Skip to main content
Version: User Guides (BYOC)

Import Data (SDK)

This guide helps you learn how to use our SDKs to import data into a collection with the bulk-writer and bulk-import APIs.

Alternatively, you can also refer to our fast-track end-to-end course which covers both data preparations and data import to Zilliz Cloud collections.

Install dependencies

Run the following command in your terminal to install pymilvus and minio or upgrade them to the latest version.

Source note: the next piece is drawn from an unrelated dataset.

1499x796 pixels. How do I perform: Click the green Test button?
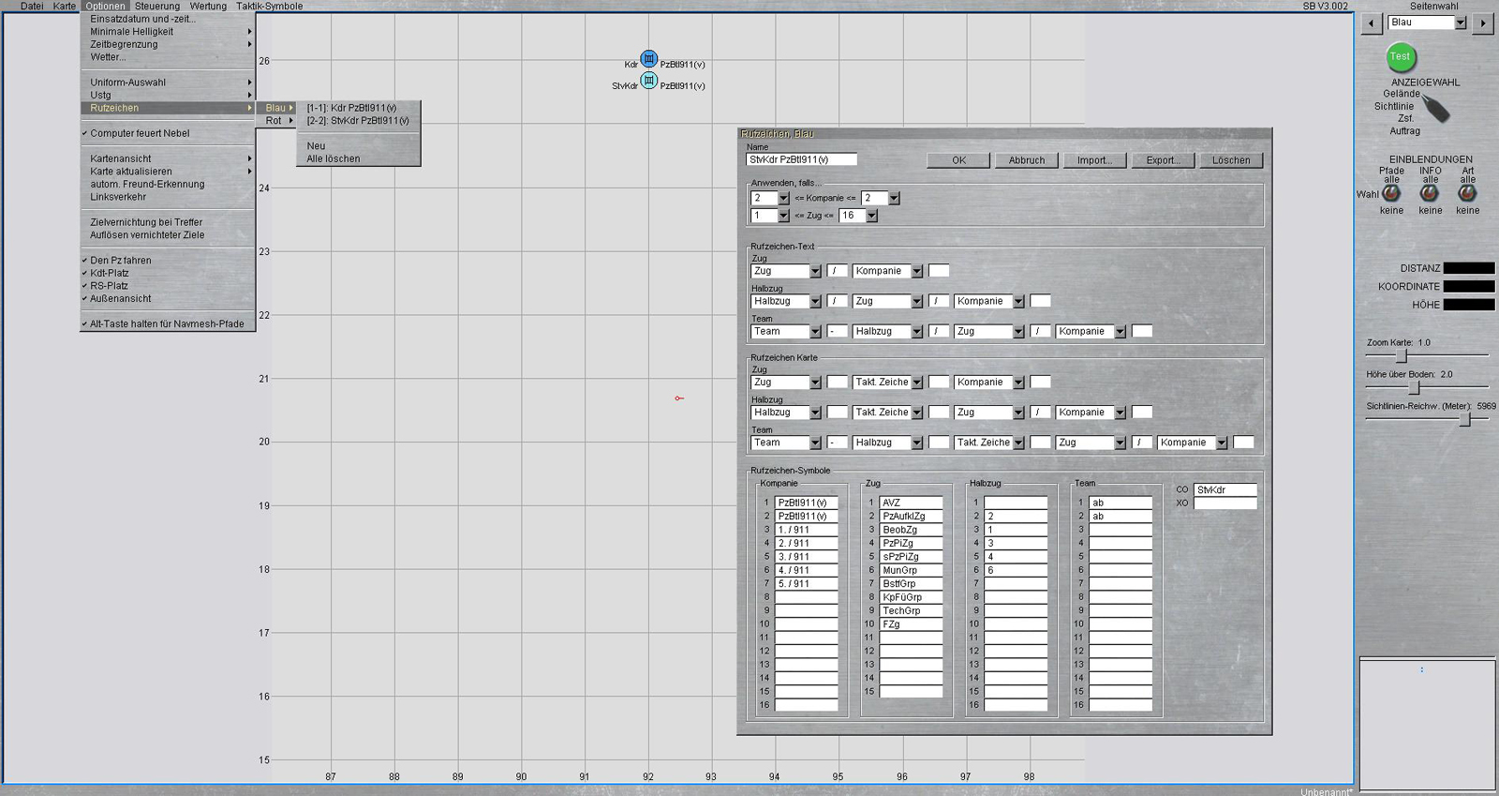point(1400,58)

python3 -m pip install --upgrade pymilvus minio

Check prepared data

Once you have prepared your data using the BulkWriter tool and got the path to the prepared files. You are ready to import them to a Zilliz Cloud collection. To check whether they are ready, do as follows:

from minio import Minio

# Third-party constants
ACCESS_KEY = "YOUR_ACCESS_KEY"
SECRET_KEY = "YOUR_SECRET_KEY"
BUCKET_NAME = "YOUR_BUCKET_NAME"
REMOTE_PATH = "YOUR_REMOTE_PATH"

client = Minio(
endpoint="storage.googleapis.com", # use 's3.amazonaws.com' for AWS S3
access_key=ACCESS_KEY,
secret_key=SECRET_KEY,
secure=True
)

objects = client.list_objects(
bucket_name=BUCKET_NAME,
prefix=REMOTE_PATH,
recursive=True
)

print([obj.object_name for obj in objects])

# Output
#
# [
# "folder/1/claps.npy",
# "folder/1/id.npy",
# "folder/1/link.npy",
# "folder/1/publication.npy",
# "folder/1/reading_time.npy",
# "folder/1/responses.npy",
# "folder/1/title.npy",
# "folder/1/vector.npy"
# ]

Import data

Once your data and collection are ready, you can start the import process as follows:

from pymilvus.bulk_writer import bulk_import

# Bulk-import your data from the prepared data files
CLOUD_API_ENDPOINT = "https://api.cloud.zilliz.com"
CLUSTER_ID = "inxx-xxxxxxxxxxxxxxx"
API_KEY = ""
STORAGE_URL = ""
ACCESS_KEY = ""
SECRET_KEY = ""

res = bulk_import(
api_key=API_KEY,
url=CLOUD_API_ENDPOINT,
cluster_id=CLUSTER_ID,
collection_name="quick_setup",
object_url=STORAGE_URL,
access_key=ACCESS_KEY,
secret_key=SECRET_KEY
)

print(res.json())

# Output
#
# {
# "code": 0,
# "data": {
# "jobId": "9d0bc230-6b99-4739-a872-0b91cfe2515a"
# }
# }
📘Notes

For successful data import, ensure the target collection has less than 10,000 running or pending import jobs.

Check import progress

You can check the progress of a specified bulk-import job.

import json
from pymilvus.bulk_writer import get_import_progress

## Zilliz Cloud constants
CLOUD_API_ENDPOINT = "https://api.cloud.zilliz.com"
CLUSTER_ID = "inxx-xxxxxxxxxxxxxxx"
API_KEY = ""

# Get bulk-insert job progress
resp = get_import_progress(
api_key=API_KEY,
url=CLOUD_API_ENDPOINT,
cluster_id=CLUSTER_ID,
job_id="job-01fa0e5d42cjxudhpuehyp",
)

print(json.dumps(resp.json(), indent=4))

List all import jobs

If you also want to know about all bulk-import tasks, you can call the list-import-jobs API as follows:

import json
from pymilvus.bulk_writer import list_import_jobs

## Zilliz Cloud constants
CLOUD_API_ENDPOINT = "https://api.cloud.zilliz.com"
CLUSTER_ID = "inxx-xxxxxxxxxxxxxxx"
API_KEY = ""

# List bulk-insert jobs
resp = list_import_jobs(
api_key=API_KEY,
url=CLOUD_API_ENDPOINT,
cluster_id=CLUSTER_ID
)

print(json.dumps(resp.json(), indent=4))